La protesta contro il blocco al Senato e la “tagliola”
A seguito della mancata discussione del disegno di legge, bloccato l'iter con 154 voti favorevoli, 131 voti contrari e due astenuti espressi a scrutinio segreto, in applicazione della cosiddetta 'tagliola' prevista dall'articolo 96 del regolamento del Senato - Proposta di non passare all'esame degli articoli: 1. prima che abbia inizio l'esame degli articoli di un disegno di legge, un Senatore per ciascun Gruppo può avanzare la proposta che non si passi a tale esame; 2. la votazione della proposta ha la precedenza su quella degli ordini del giorno - questa volta il movimento lgbtqi+ reggino è tornato in piazza Camagna per protestare e denunciare «il fallimento di un'intera classe politica incapace di rispondere alle istanze di una grande parte di Paese», ha dichiarato Michela Calabrò, presidente dell'Arcigay Reggio Calabria.
«Fermata ancora prima che si potesse entrare nel merito della discussione al Senato della Repubblica, la proposta di legge, che era stata votata alla Camera lo scorso 20 novembre, ha trovato nuovamente ostacoli per colpa dell'ostruzionismo di Lega e Fratelli d'Italia che hanno proposto e ottenuto il voto segreto per il non passaggio alla discussione degli articoli», ha spiegato ancora Michela Calabrò.
Adesso il testo tornerà in Commissione Giustizia e non si potrà discutere prima di sei mesi.

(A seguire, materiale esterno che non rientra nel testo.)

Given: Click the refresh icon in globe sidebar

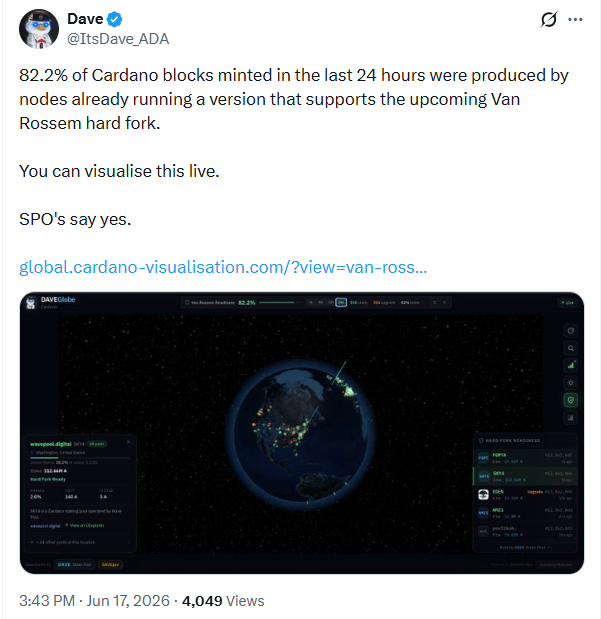Looking at the screenshot, I should 571,331.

Tutto da rifare, insomma, con tempi che si allungano, facendo presagire la fine di questa legislatura prima che questa legge torni in aula. Una strategia dilatoria che ha indignato il mondo lgbtqi+, proprio in queste ultime anche ore destinatario di offese e minacce.
Le reazioni e le minacce
«Dopo avere annunciato la nostra iniziativa di oggi in piazza, abbiamo ricevuto messaggi minatori che hanno generato paura. È un’ingiustizia rispetto alla quale dobbiamo reagire con fermezza. Il nostro impegno riparte da questa piazza così piena di energia e di colori», ha spiegato ancora Michela Calabrò.

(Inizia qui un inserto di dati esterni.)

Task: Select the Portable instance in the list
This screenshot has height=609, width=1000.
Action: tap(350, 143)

Il ddl Zan perché le offese non sono opinioni
Nel nostro Paese, senza che alcuno qualifichi questa legge come attentato alla libertà di opinione, è punito chi propaganda idee fondate sulla superiorità o sull'odio razziale o etnico e chi istiga a commettere o commette atti di discriminazione per motivi razziali, etnici, nazionali o religiosi. Non è, invece, punito chi divulga idee fondate sulla discriminazione per motivi di sesso, genere, orientamento sessuale, identità di genere e disabilità. Questo ampliamento di tutela, un atto di rispetto e civiltà che nel pieno rispetto della Costituzione accrescerebbe la tutela della persona nel nostro ordinamento giuridico, proposto dal disegno di legge del deputato piddino Alessandro Zan è stato affossato nei giorni scorsi al Senato senza che neppure, dopo un anno di attesa, se ne potesse discutere nel merito.
L’appello alle famiglie
In piazza anche l'Agedo, associazione genitori, parenti e amici di persone omosessuali, e tante altre associazioni del territorio.

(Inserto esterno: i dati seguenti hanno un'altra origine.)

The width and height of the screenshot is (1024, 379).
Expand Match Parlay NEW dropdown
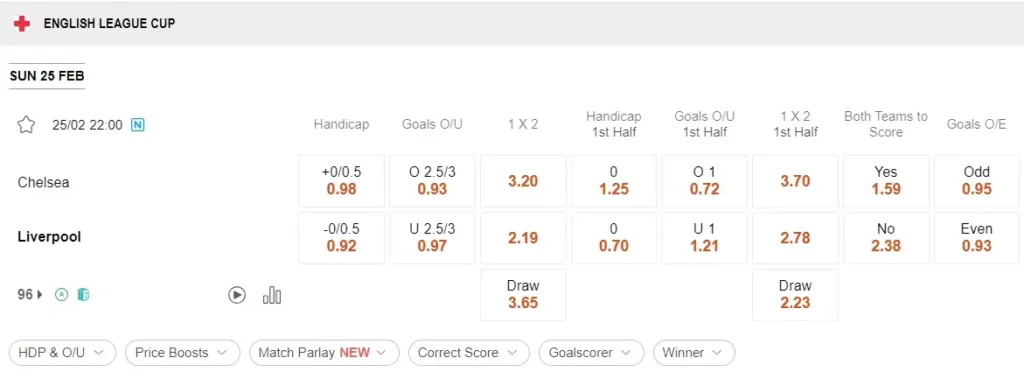pos(324,353)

«Quanto accaduto al Senato, richiama anche noi genitori a stare sempre più accanto alle nostre figlie e ai nostri figli. Dobbiamo allearci con loro perché questa battaglia di civiltà è ancora lunga e difficile e durerà fino a quando non si godrà tutte e tutti della libertà di uscire anche mano nella mano con la persona che si ama senza tenere insulti e commenti offensivi», ha sottolineato Mirella Giuffrè, presidente Agedo Reggio Calabria.
Calabrò: «Abbiamo perso tutti. Italia ancora senza legge»
«Oggi abbiamo perso noi come comunità, ma ha perso soprattutto la politica che poteva dotare questo Paese di una legge contro l'omobitransfobia. E invece sì è preferito fare campagna elettorale sulla pelle delle persone», ha evidenziato ancora la presidente dell'Arcigay reggino.
Un'occasione, quella di oggi, anche per ricordare, come ha fatto la presidente di Arcigay Calabria, Michela Calabrò, che «dal 1996 si tenta di approvare una legge contro l'omobitransfobia e per l'ennesima volta si registra l'incapacità politica di dare risposte concrete a chi chiede tutele e diritti». Sono passati 25 anni da allora e l'Italia, dopo questo indecorosa pagina, resta ancora senza una legge che il momento storico invoca per proteggere le persone e difendere la loro libertà di essere da coloro che ritengono le offese una legittima manifestazione del pensiero.